Almost 25% foreign writers to attend this year’s Hyderabad Lit Fest: Organisers

By Amritha Mohan  Published on  22 Jan 2020 4:44 AM GMT
Almost 25% foreign writers to attend this year’s Hyderabad Lit Fest: Organisers

Hyderabad: The 3-day literary festival, which is to be held from January 24 to January 26 at Vidyaranya High school Saifabad, will see writers and artists from various parts of the country and the world as well.

What can people look forward to in this year’s HLF?

Speaking to NewsMeter, Ajay Gandhi, one of the fest organisers said, “This is probably one of the best curated literary festivals that we have curated since the past ten years. A lot of care has gone into curating it, with new programmes like story-telling sessions being introduced. Around 60 sessions ranging on diverse topics like women’s issues, economics, law and Constitution will be featured in the festival. This year’s line-up also has established authors alongside emerging authors like Manu S Pillai, Jerry Pinto, Benyamin, Sunetra Chowdhury, Sita Reddy and Serish Nanisetti.
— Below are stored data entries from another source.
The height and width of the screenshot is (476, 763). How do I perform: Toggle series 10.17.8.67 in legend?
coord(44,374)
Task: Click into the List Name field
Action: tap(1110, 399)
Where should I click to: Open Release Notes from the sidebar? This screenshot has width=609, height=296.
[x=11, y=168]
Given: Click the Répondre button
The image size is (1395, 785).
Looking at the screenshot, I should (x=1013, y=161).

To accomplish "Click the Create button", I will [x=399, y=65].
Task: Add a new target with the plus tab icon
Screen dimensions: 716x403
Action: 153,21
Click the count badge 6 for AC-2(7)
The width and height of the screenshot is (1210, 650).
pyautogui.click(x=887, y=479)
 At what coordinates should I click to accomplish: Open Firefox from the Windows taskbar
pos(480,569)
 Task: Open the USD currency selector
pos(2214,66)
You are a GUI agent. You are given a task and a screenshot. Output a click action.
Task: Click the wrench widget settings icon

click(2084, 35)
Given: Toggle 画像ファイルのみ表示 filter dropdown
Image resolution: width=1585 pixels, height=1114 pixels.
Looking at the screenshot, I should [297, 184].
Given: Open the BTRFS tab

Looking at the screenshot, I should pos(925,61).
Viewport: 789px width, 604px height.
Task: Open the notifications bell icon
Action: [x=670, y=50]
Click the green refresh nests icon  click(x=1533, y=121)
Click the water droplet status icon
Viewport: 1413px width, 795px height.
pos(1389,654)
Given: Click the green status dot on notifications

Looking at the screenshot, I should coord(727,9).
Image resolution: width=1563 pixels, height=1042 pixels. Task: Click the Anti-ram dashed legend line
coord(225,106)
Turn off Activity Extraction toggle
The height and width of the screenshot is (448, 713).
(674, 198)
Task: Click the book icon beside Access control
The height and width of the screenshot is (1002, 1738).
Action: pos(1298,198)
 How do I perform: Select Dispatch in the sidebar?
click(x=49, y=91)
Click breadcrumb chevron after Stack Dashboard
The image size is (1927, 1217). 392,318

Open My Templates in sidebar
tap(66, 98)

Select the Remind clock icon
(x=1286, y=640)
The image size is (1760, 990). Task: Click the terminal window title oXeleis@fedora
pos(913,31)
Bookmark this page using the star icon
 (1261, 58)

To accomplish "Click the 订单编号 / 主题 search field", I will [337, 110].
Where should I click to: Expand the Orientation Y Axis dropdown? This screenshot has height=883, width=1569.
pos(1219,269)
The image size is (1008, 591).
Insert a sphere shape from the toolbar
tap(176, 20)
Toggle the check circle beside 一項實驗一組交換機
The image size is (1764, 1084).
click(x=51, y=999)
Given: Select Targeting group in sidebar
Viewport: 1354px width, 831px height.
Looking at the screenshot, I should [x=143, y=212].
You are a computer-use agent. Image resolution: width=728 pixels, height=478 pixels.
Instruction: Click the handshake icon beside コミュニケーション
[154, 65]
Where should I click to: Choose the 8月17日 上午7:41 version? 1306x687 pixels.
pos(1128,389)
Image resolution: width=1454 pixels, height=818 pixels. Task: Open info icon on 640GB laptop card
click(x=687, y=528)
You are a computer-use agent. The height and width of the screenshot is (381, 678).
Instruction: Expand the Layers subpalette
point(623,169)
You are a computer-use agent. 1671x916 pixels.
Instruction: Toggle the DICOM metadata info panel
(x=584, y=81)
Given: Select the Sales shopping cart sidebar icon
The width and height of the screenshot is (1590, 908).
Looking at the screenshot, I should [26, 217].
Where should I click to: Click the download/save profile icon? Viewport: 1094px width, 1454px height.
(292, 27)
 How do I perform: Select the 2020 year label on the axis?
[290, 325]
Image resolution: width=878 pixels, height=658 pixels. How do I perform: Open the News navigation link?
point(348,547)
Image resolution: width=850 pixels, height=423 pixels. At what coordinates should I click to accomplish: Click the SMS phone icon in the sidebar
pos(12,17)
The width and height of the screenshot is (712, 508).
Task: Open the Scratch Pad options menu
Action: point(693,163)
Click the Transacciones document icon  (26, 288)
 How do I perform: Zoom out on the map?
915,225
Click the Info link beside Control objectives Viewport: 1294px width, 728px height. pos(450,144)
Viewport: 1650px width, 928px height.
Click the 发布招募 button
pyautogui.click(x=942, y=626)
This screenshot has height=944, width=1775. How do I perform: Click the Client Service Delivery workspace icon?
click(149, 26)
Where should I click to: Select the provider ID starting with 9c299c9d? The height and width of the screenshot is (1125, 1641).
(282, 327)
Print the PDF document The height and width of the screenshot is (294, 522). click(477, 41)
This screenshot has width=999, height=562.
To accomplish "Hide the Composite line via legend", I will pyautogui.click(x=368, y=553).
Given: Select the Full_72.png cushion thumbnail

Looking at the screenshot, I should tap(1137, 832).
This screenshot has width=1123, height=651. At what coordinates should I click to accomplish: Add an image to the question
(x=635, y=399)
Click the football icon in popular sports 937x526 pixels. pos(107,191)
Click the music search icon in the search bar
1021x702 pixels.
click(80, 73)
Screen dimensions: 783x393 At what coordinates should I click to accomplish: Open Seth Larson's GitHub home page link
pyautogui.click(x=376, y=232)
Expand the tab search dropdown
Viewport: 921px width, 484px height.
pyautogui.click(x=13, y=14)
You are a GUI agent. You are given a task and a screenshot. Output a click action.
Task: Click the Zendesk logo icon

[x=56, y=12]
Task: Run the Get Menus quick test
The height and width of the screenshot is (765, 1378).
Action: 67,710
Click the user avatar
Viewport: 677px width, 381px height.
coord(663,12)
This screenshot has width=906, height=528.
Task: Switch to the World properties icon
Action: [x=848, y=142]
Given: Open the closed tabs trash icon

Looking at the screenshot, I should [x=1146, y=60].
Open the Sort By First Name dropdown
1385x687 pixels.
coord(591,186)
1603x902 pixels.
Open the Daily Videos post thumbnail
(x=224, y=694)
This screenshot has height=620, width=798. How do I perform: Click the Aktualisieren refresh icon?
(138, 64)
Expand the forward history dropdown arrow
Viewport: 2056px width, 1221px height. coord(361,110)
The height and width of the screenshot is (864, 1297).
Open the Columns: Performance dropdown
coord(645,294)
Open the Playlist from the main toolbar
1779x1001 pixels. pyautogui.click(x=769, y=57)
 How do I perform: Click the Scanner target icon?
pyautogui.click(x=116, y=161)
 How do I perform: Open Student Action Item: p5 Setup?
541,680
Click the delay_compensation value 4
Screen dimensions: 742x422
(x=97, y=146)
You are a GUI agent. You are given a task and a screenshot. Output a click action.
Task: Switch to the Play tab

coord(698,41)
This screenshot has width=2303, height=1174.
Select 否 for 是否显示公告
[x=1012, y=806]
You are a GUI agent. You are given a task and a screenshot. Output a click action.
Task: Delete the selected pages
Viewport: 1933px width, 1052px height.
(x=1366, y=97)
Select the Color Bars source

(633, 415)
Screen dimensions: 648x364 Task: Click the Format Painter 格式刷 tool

‘There’s something for everyone’

Although there is a general perception that literary festivals are meant only for the bookworms, the organisers of the HLF believe that this is not all true. From the inception of the fest in 2010, the organisers say that they have been striving to diversify the event in terms of scope and content. The result is an amalgamation of multiple platforms where art, films, books and conversations speak. “Our motto has always been celebrating creativity in all its forms. Earlier, this was a relatively smaller festival, and now it has evolved into one of the best-known festivals in the country. Many writers are approaching us now, instead of us approaching them. More importantly, we have gained societal approval. People have realised that this is not just another festival or celebrity show, but a space where things are taken seriously,” said Vijay Kumar, one of the organisers.

Spotlight on Malayalam; Australia as guest nation

Every year, the HLF selects one Indian language in focus, highlighting the literature from that particular tongue, and this year, Malayalam has won the lot. “A large contingent of writers from Malayalam literature such as Benyamin and Paul Zacharia is going to be at the event. Almost 25 per cent of foreign writers – from Singapore, Portugal, US and Australia – will join us at the event,” said one of the organisers.

Apart from this, the organisers have introduced a new session named storytelling. “We realised that storytelling has major potential as a pedagogic tool. Now storytelling has become a separate track in the event. A new feature called ‘Meet My Book’ has also been introduced: where writers can talk about their recent publications in an informal setting with the audience. Each writer will be allotted 15 minutes to pitch their book in the session,” said Vijay Kumar.

Commenting on whether literary festivals need to address the socio-political issues in the country, especially in the context of the protests against citizenship act, Vijay Kumar said, “This festival is not a television debate or an issue-based festival. We don’t pick up headlines of today and have a session on it. But issues do come up, as they are expressed in books or films. We don’t react to what happened yesterday, but we look at a body of work. There are books which have been directly dealing with the idea of India, on the Constitution and similar issues. This will be inevitably discussed at the lit fest.”